Big River: The Adventures of Huckleberry Finn
Perhaps the most influential of American novels, Mark Twain’s The Adventures of Huckleberry Finn also spawned a musical (first brought to life at Cambridge’s American Repertory Theater) that went on to win seven Tony Awards on Broadway. The tale of Huck and Jim’s journey down the Mississippi — complete with Roger “King of the Road” Miller’s score — comes back to town in a Lyric Stage Company production.

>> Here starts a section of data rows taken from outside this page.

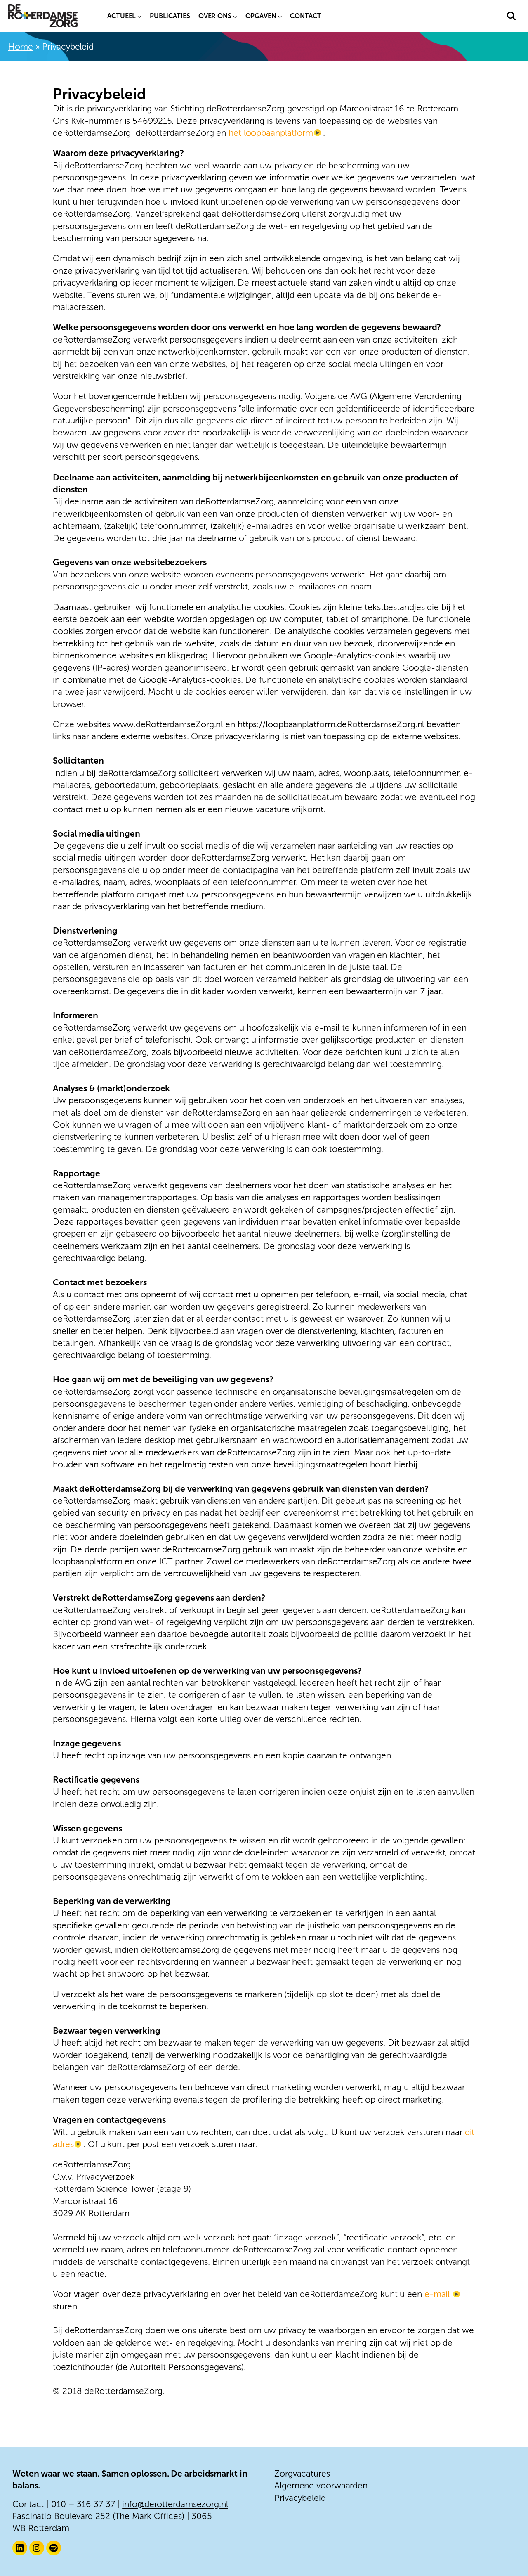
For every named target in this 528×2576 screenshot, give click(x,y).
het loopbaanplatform (269, 132)
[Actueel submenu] (139, 16)
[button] (511, 16)
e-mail (438, 2294)
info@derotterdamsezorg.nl (175, 2504)
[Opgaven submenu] (280, 16)
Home (20, 46)
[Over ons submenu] (235, 16)
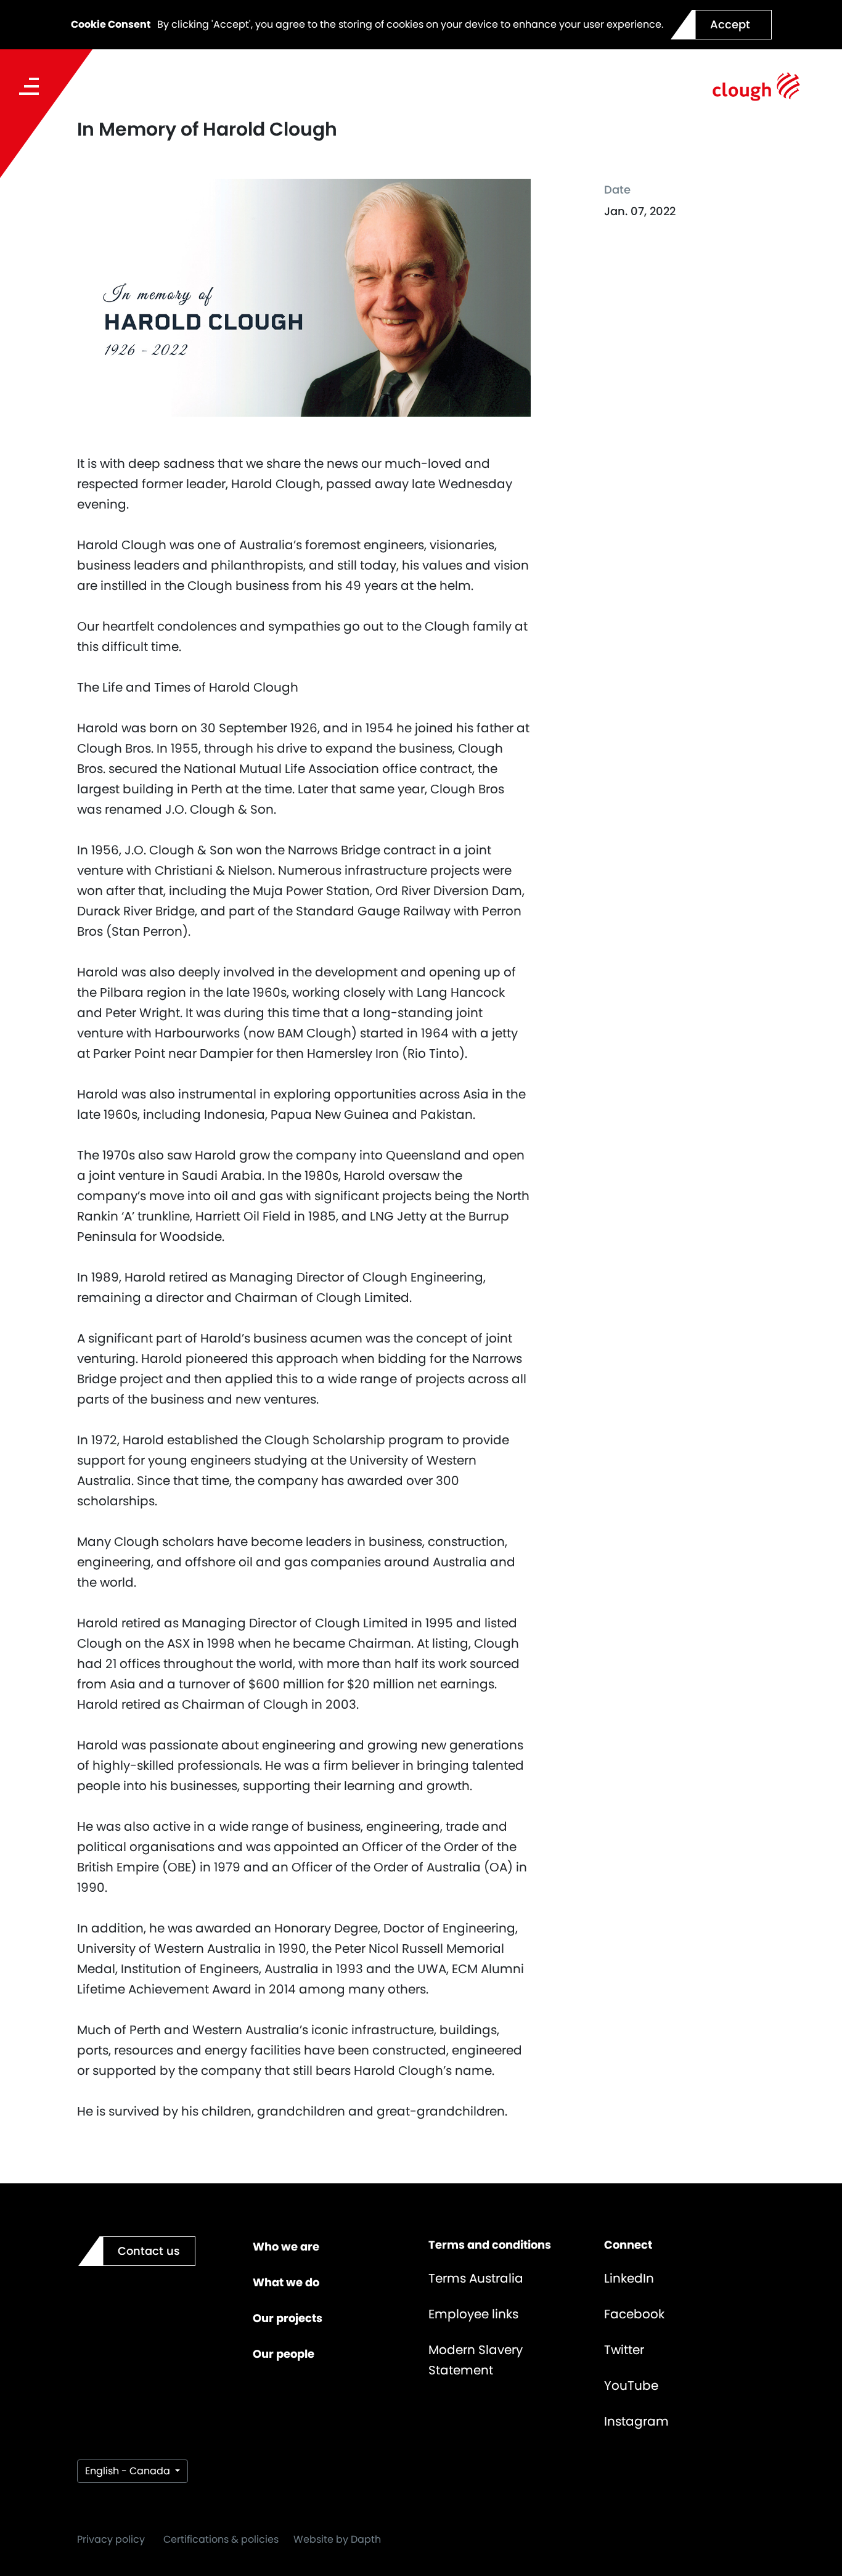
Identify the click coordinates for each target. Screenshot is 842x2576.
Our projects (287, 2318)
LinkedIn (629, 2278)
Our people (283, 2353)
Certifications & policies (221, 2539)
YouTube (631, 2385)
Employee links (473, 2314)
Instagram (636, 2421)
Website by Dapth (337, 2539)
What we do (286, 2282)
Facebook (634, 2314)
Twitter (624, 2349)
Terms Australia (475, 2278)
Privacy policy (111, 2539)
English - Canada (129, 2471)
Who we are (286, 2246)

Lyric Stage Company of Boston revives the Tony-winning musical based on Mark Twain’s Adventures of Huckleberry Finn, and neither the theater piece — which intersperses Roger Miller’s score with a first-person narrative by William Hauptman — nor director Spiro Veloudos supply Twain’s wryly anti-racist 1884 tome with much satiric edge. With his clean plaid shirt and age-of-innocence face, Jordan Ahnquist’s Huck hardly defies “sivilizin’”. But the production is well sung, particularly by Ahnquist and De’Lon Grant (as Jim). In the second act, Huck does indeed wrestle with the twisted moral code that surrounds him, but he must do so to weaker lyrics and tunes, including those of “Worlds Apart,” the rather soupy duo in which Huck comes to understand his and Jim’s mutual humanity. Moreover, too much of the second act is given to the shady vaudeville shenanigans of King and Duke, showily inhabited by J.T. Turner and Peter A. Carey. And in one small but piquant scene, they get introduced in song to “Arkansas” by the touchingly idiotic Young Fool of Nicholas Lee. No offense to the beatific hayseed, but this show is way smarter than he is.